Le long périple d’un criminel à travers le pays s’arrête à Edmundston

Les aventures rocambolesques de Tomy Loranger dans plusieurs régions du Canada ont connu un dénouement dans une salle de la Cour provinciale, à Edmundston.

L’individu, qui est âgé de 26 ans, a été condamné mercredi par la juge Brigitte Volpé à purger  une peine d’emprisonnement d’une durée de 45 mois après avoir admis sa culpabilité à une pléiade d’accusations portées à son endroit.

Le Québécois d’origine faisait face à pas moins de 25 chefs d’accusation, allant d’introductions par effraction, à fraudes, au non-respect de condition de probation, possession de drogue et d’objets volés, de trafic de bijoux, de vol de véhicule et d’utilisations frauduleuses de cartes de crédit et de débit.

Le jeune homme avait déjà eu maille à partir avec la justice, ayant entre autres été déjà reconnu coupable de conduite avec facultés affaiblies, d’entraves au travail des policiers et de voie de fait.

La Couronne, représentée par Me Pierre Roussel, a longuement détaillé au tribunal la liste des délits commis par l’accusé qui a plus récemment sévi entre juin et octobre 2017 au Québec, en Ontario et même à Grand-Sault et Saint-Léonard, au Nouveau-Brunswick.

Le modus operandi de Tomy Loranger était passablement toujours le même, selon ce qui a été raconté en Cour. L’individu s’introduisait dans des résidences et dérobait les objets de valeur ainsi que les cartes de crédit et de débit qui pouvaient s’y trouver.

Il faisait par la suite la tournée des commerces afin d’effectuer des achats avec les cartes précédemment dérobées. Ses tournées, comme celles effectuées le 26 septembre 2017 à Saint-Léonard et le lendemain à Grand-Sault, étaient habituellement agrémentées de petits lunchs économiques pris dans les chaînes de restauration rapide du coin.
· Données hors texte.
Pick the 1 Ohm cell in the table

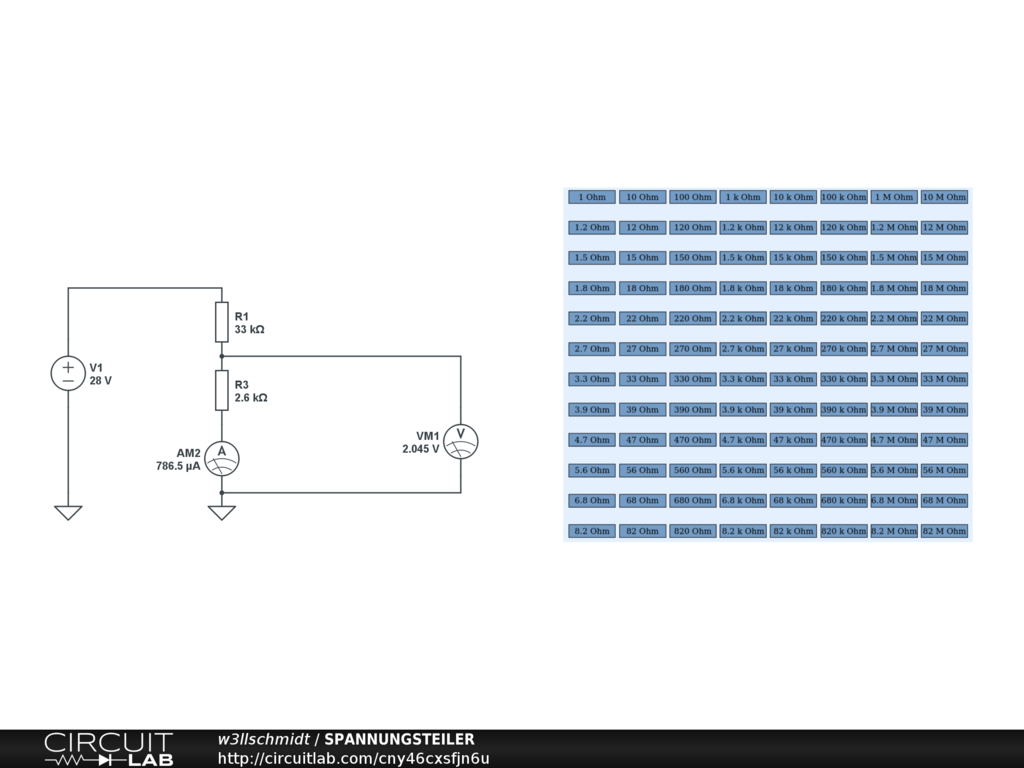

«Grâce au réseau Facebook, il a fait la connaissance d’une personne à Grand-Sault, c’est ce qui l’a amené dans la région», a confié une source policière.
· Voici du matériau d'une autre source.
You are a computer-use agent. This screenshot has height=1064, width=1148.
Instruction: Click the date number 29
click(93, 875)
Partout où il passait, Tomy Loranger a toutefois eu la maladresse de laisser des traces d’empreintes digitales et de figurer bien en évidence sur des enregistrements vidéos tirés de caméras de surveillance.
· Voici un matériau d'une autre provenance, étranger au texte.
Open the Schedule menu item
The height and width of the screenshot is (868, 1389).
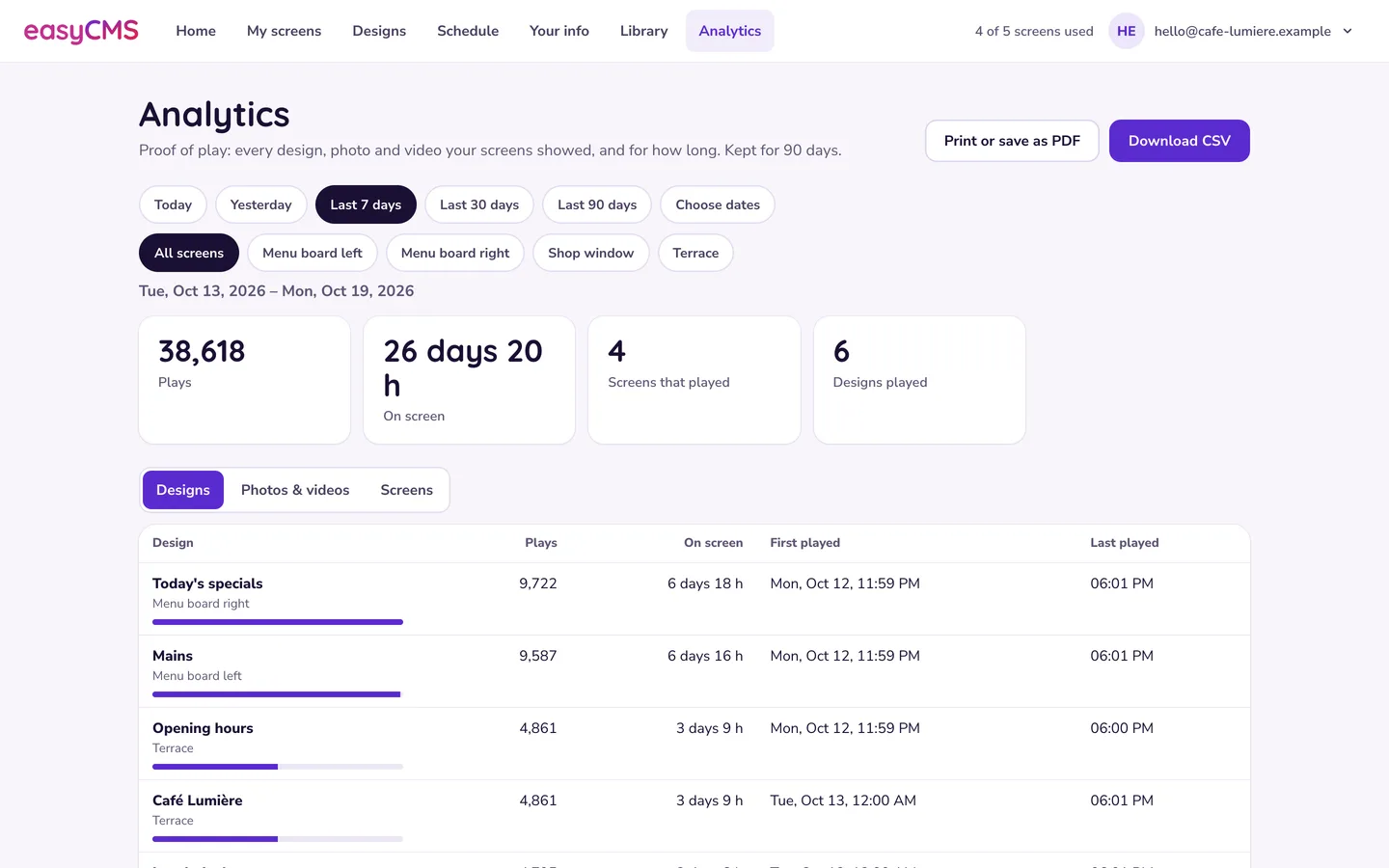468,31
Les policiers n’ont ainsi pas eu trop de difficultés à l’identifier et à lui mettre la main au collet.

Notons toutefois que les crimes commis par ce dernier auront nécessité le travail de policiers provenant de la Force policière de Grand-Sault, de la Sûreté du Québec, de la GRC, de la Police provinciale de l’Ontario, du Service de police de Hamilton et du Service de police de Port Hope, rien de moins!

Une enfance difficile et une cyberdépendance évidente l’auraient mené à agir de la sorte ont expliqué le procureur de la Couronne et l’avocat de la défense, Me Shawn Beaulieu.

«Durant quatre mois il est parti sur une dérape», a expliqué Me Pierre Roussel, tout en qualifiant des introductions par effraction de crimes très graves.

Celui-ci a néanmoins témoigné du fait que Tomy Loranger avait une grande capacité de réadaptation dans la société.

Il a aussi souligné le fait que l’accusé a décidé d’être jugé à un seul endroit, soit à Edmundston, pour des crimes commis du Nouveau-Brunswick jusqu’en Alberta. Cela représente une économie de temps et d’argent importante pour le système.

Lors de sa comparution devant la juge Volpé pour l’imposition de sa peine, Tomy Loranger a tenu à remettre une lettre manuscrite à la magistrate.

Celle-ci a qualifié la lettre d’œuvre littéraire, avant de se rendre aux arguments de la défense et de la Couronne et de lui imposer une peine d’incarcération de 45 mois.

Puisqu’il est détenu depuis le 23 octobre 2017, il ne reste plus que 29 mois à purger derrière les barreaux pour l’individu qui a longuement salué le travail de la juge et des avocats présents au tribunal et qui les a remercié avant de reprendre le chemin du Centre régional correctionnel de Madawaska, à Saint-Hilaire.